「今はどこからでも取り寄せができるほど便利な時代。だからこそ、生産者と消費者で顔の見える関係を築いていきたい。もっと気軽に産地を訪れて、生産者と直接触れ合える機会を提供したい」と、今後の抱負を語る山下さん。
デザイナーや設計士を集めてプロジェクトチームを立ち上げ、じっくりとプランを練り上げてオープンした「桃農家Cafe ラ・ペスカ」は、オープンから6年、自家栽培のフルーツを使い、自社で加工したジェラートを提供。「『本当に美味しいものが食べたい』と思った時に足を運んでもらえる場所でありたい」と力強く語る。
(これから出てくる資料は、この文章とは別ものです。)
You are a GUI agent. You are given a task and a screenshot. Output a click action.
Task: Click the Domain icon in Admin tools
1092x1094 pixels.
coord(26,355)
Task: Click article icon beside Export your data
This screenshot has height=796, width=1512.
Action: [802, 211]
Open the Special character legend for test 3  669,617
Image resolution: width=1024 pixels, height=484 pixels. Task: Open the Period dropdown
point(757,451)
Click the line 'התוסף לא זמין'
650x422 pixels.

さらに、今年から都内の大手スーパーチェーンと連携し、店舗から出る野菜くずで作った肥料を桃の栽培に利用し始めた。収穫した桃は全量を提携先のスーパーが買い取る「食品リサイクル・ループ」への参画と同時に、スーパーが募集する「食育体験桃狩りツアー」を受け入れ、消費者の農業への関心を高めるとともに、山梨のフルーツの魅力を広く伝えていく試みも行っている。
「生産者として、経営者として、事業を起こすには、チャレンジする機会を逃してはいけない」と語る山下さん。新たな農業のスタイルを確立しようと、自ら畑に立ちながらも常に想像力を膨らませ、飽くなきチャレンジ精神を貫きながら、果樹の一大産地をリードし続けている。